● **STATED GOAL**
Rewrite the items from the start through the line holding "point(503,229)", with "Image resolution" swapped for "Image size" and everything else left unchanged.

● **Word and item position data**
+++++

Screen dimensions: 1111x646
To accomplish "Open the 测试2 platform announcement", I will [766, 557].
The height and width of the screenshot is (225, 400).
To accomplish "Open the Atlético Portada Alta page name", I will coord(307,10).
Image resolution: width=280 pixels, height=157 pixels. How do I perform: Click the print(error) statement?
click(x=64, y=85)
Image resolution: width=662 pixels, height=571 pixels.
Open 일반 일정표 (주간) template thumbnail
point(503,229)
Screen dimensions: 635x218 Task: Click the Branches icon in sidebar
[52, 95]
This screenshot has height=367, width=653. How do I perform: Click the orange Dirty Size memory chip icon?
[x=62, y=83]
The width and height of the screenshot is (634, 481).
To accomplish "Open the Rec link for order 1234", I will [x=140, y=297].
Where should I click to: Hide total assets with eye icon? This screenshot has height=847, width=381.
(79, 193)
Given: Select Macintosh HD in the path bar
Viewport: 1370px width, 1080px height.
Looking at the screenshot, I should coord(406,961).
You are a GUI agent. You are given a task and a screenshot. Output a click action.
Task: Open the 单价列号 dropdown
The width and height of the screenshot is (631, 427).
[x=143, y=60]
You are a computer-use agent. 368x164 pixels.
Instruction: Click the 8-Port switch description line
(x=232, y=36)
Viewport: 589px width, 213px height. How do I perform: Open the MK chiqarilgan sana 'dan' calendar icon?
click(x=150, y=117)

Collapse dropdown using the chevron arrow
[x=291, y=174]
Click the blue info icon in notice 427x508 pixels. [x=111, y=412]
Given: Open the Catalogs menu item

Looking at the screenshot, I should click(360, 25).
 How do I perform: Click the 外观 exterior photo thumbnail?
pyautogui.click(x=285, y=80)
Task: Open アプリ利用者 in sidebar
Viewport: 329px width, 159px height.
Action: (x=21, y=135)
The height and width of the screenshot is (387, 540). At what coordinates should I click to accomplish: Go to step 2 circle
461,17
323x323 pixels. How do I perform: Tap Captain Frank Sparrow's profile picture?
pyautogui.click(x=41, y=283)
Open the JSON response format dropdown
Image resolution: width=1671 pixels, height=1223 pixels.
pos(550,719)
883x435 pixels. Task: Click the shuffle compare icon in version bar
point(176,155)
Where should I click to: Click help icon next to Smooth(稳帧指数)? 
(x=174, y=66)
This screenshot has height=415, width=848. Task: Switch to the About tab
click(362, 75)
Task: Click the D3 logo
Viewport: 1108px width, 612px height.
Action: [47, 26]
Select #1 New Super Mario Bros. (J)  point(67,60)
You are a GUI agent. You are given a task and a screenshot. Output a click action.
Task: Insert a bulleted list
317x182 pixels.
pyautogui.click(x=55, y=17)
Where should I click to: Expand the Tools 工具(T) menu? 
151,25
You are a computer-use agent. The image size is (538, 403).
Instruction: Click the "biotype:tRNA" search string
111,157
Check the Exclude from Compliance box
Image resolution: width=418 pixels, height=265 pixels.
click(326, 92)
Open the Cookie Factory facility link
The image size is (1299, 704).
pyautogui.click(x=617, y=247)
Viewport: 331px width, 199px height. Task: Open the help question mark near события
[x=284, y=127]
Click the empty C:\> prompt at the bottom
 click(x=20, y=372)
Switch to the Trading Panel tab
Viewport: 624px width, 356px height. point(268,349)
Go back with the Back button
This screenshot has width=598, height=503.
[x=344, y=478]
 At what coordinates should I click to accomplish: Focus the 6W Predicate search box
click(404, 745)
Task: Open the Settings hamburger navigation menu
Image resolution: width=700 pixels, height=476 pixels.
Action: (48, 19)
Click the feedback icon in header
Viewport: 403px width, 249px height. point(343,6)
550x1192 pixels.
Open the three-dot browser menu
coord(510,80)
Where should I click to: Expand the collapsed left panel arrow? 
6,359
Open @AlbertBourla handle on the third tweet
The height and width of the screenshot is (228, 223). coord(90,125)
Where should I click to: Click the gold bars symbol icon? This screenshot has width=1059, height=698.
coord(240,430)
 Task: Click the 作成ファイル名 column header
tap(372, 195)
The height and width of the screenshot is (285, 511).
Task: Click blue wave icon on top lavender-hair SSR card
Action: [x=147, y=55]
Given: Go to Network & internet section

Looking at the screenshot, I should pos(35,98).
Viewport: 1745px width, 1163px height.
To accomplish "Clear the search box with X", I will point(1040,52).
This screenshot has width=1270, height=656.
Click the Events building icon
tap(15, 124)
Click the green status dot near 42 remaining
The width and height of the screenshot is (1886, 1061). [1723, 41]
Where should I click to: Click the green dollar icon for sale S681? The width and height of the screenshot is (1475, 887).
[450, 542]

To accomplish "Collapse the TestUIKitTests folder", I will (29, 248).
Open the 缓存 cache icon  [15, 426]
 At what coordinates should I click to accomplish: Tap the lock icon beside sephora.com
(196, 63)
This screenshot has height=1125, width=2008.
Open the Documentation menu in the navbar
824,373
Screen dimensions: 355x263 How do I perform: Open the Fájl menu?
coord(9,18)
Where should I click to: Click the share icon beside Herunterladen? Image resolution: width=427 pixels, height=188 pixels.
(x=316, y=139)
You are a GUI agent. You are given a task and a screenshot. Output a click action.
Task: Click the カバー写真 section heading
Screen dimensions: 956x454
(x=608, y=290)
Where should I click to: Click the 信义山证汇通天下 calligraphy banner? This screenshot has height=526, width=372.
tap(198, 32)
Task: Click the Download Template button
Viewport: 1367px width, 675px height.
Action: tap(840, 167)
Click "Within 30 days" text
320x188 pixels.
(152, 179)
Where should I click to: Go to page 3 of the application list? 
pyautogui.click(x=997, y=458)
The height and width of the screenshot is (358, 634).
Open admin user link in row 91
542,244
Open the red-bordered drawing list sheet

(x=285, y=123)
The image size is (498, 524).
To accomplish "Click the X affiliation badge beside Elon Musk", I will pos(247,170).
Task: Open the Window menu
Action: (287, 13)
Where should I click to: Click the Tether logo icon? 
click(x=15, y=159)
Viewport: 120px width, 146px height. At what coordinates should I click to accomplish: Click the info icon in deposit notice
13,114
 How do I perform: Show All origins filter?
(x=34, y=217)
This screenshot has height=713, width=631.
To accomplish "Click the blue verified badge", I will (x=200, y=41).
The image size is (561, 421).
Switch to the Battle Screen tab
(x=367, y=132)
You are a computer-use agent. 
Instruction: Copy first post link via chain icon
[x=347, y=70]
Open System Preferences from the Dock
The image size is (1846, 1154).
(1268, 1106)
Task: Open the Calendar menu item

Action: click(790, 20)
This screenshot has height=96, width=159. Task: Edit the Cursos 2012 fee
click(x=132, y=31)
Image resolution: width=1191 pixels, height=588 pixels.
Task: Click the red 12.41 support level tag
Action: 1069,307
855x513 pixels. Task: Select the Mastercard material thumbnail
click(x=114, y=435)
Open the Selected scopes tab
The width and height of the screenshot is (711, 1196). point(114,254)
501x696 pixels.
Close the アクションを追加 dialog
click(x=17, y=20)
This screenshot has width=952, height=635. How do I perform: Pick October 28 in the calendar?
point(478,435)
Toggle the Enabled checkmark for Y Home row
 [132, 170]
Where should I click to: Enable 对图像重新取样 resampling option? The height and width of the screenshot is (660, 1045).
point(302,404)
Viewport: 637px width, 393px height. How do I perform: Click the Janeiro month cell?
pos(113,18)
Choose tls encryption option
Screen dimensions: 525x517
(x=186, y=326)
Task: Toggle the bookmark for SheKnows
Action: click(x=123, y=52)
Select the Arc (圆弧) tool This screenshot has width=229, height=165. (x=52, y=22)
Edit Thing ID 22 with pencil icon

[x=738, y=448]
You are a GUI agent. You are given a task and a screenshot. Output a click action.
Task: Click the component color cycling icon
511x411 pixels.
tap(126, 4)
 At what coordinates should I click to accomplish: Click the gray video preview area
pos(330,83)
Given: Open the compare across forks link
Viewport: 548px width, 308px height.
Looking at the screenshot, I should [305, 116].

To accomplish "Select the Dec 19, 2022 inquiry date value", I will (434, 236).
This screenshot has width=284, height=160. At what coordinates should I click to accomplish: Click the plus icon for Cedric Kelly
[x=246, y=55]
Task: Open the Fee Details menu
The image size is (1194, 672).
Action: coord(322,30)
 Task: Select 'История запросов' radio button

+++++

● **FINAL ANSWER**
Screen dimensions: 1111x646
To accomplish "Open the 测试2 platform announcement", I will [766, 557].
The height and width of the screenshot is (225, 400).
To accomplish "Open the Atlético Portada Alta page name", I will coord(307,10).
Image size: width=280 pixels, height=157 pixels. How do I perform: Click the print(error) statement?
click(x=64, y=85)
Image size: width=662 pixels, height=571 pixels.
Open 일반 일정표 (주간) template thumbnail
point(503,229)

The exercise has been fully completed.